Bauer says, “Despite (or perhaps because of) the fact that my residency with the Israeli Centre for Digital Art did not come with any demands on me to make an artwork, I started to think about which images and what kind of a film I as a visiting artist could possibly produce. As I have often mentioned, I see film as a medium that forms relations and that always suggests something. What could I then, in my position as visitor in a region, suggest with the help of film? And how would a possible film suggestion be understood and interpreted?
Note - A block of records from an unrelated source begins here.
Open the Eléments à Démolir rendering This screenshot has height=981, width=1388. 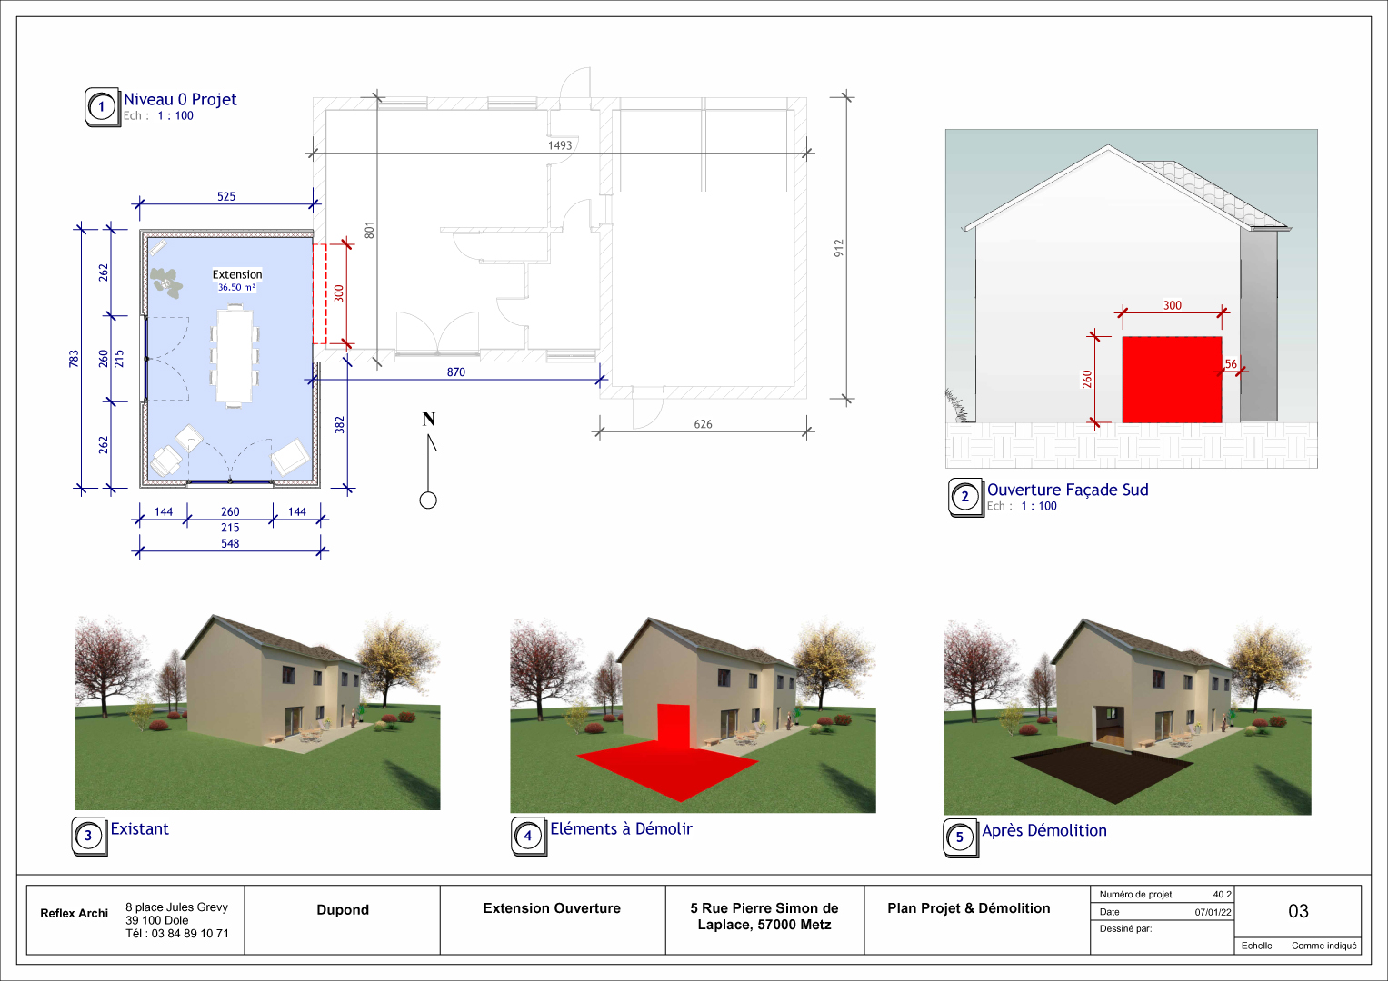click(x=693, y=715)
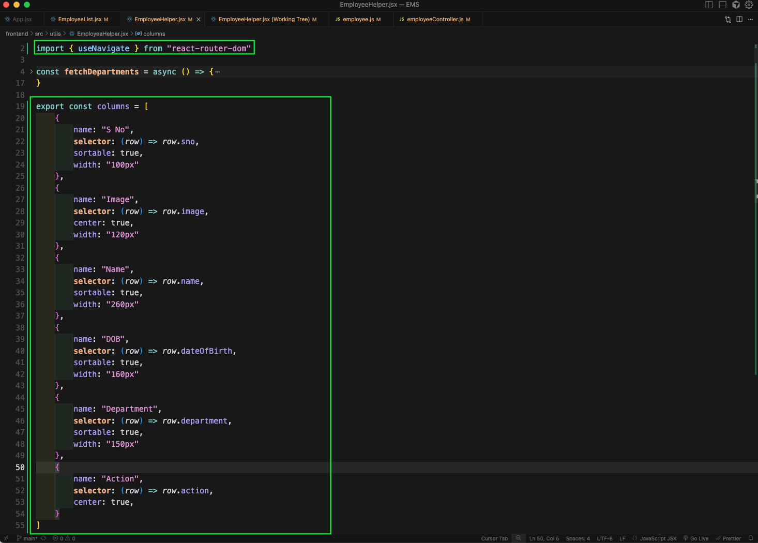Toggle the primary sidebar layout icon
The image size is (758, 543).
tap(709, 5)
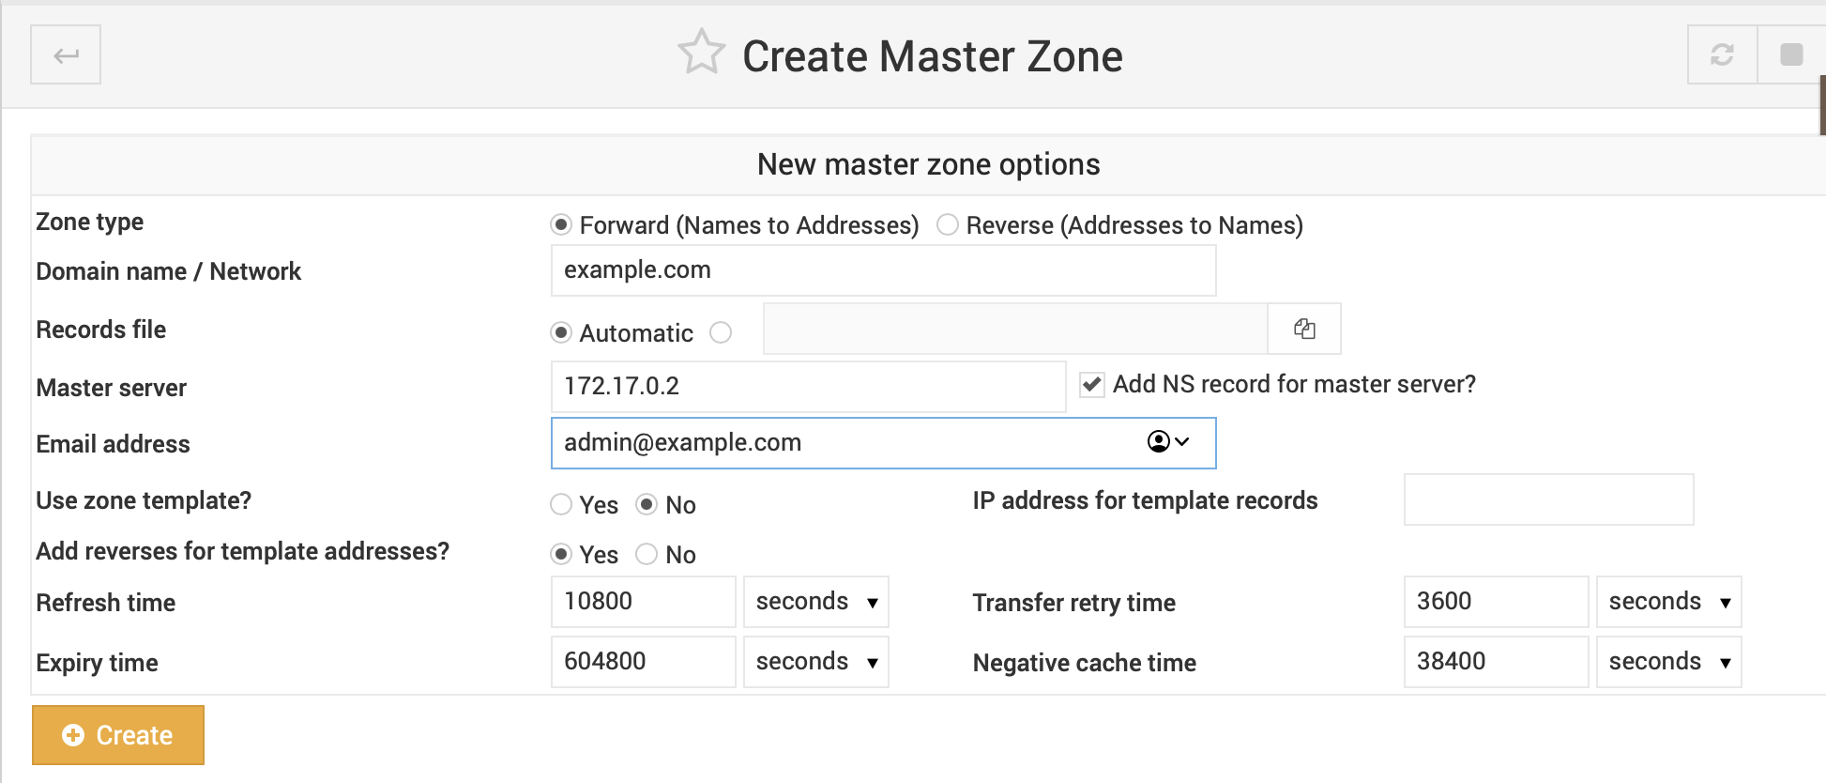
Task: Open the Transfer retry time units dropdown
Action: [1668, 602]
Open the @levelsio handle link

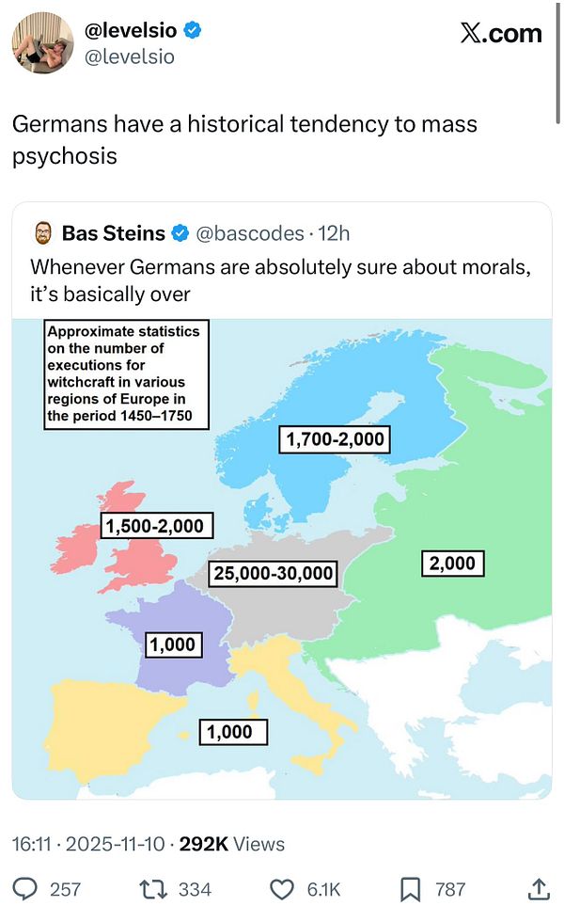click(x=130, y=56)
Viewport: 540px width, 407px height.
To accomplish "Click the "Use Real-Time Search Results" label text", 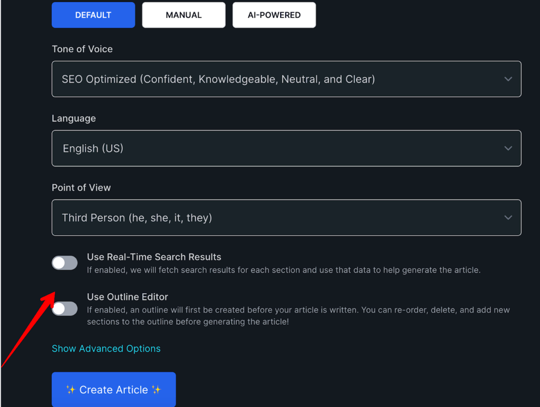I will tap(154, 257).
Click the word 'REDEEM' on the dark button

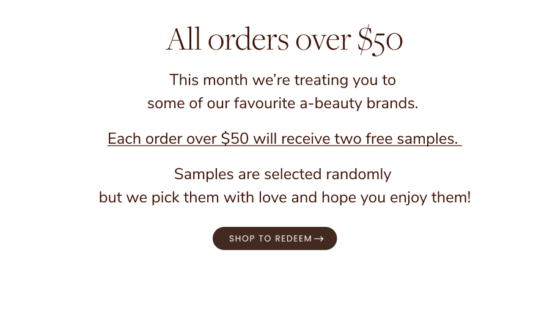(x=293, y=239)
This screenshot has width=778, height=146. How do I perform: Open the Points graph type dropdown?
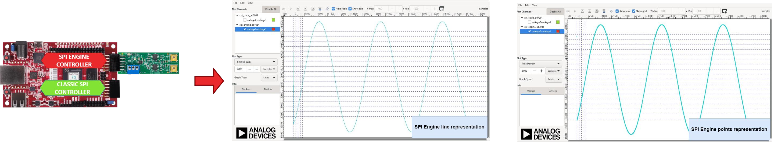pos(554,79)
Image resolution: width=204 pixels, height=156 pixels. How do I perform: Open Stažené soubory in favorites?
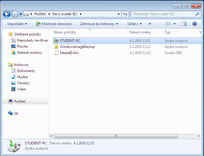pyautogui.click(x=29, y=53)
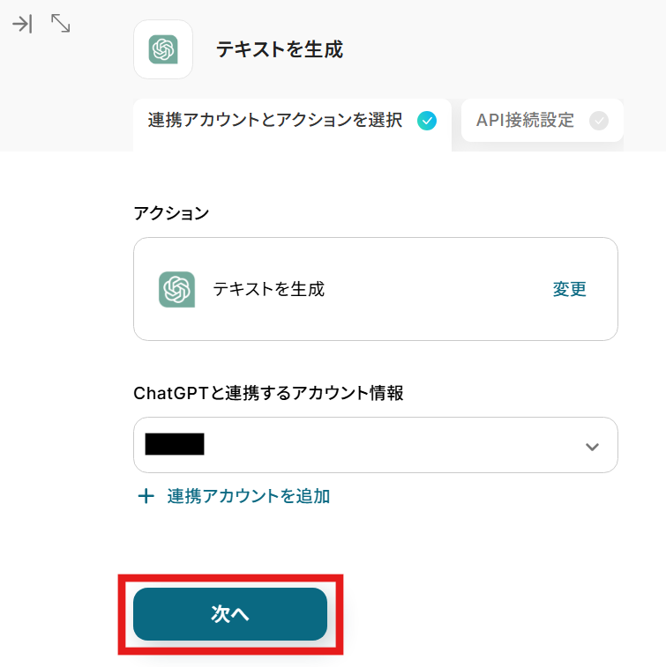
Task: Select the テキストを生成 text in action card
Action: tap(269, 289)
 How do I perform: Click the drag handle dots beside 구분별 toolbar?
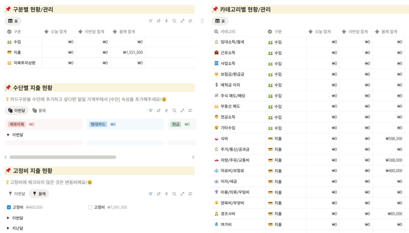(202, 21)
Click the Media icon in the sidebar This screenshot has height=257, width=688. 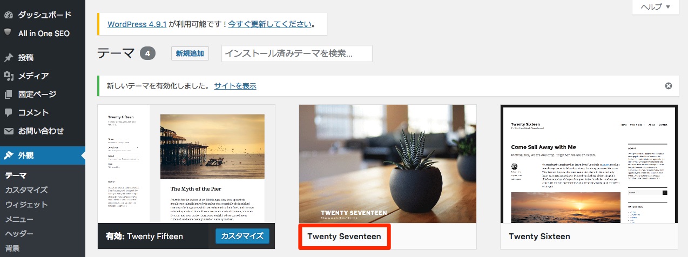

I was fully aware that I would not be able to produce images through an event as the films that I have described did. I was a visitor who had no experience of the occupation. Therefore it was not possible for me to find a strategy with which to visualise the political situation on the ground in Palestine and Israel. I would probably never get beyond the empty, emblematic images. My insight into the occupation was based on information that I accrued through listening to others’ stories and memories of events, but I could not, as these films did, depict the experience of being surrounded and determined by the occupation. However, as opposed to both Palestinians and Israelis who lived in the region, my position as an artist and foreigner made it possible to move relatively freely and have discussions with both Palestinians and Israelis. Therefore I came to speak to a large number of people with different experiences and views of the 121 123 political situation in the region about their political activism. After a while it became increasingly clear that the experience and possibility of listening to others was a possible point of departure for an artwork; through the stories of others I could discern the consequences of the occupation from different perspectives and positions.”

“…Conducting an investigation into film as political action as part of artistic research implies that my own artistic practice plays a crucial role; it is in the doing that I explore the potential for film to act politically, but it is also in doing that new thoughts and questions arise. I use the experiences from making films to think about theoretical approaches and practical methods. The doing is thus a very important part of the research.35 Reflections and arguments regarding theoretical and historical contexts that have affected the film practice of other artists and filmmakers have also been of central importance to this thesis.”

Mutual Matters is a collaboration with Kim Einarsson and Marius Dybwad Brandrud.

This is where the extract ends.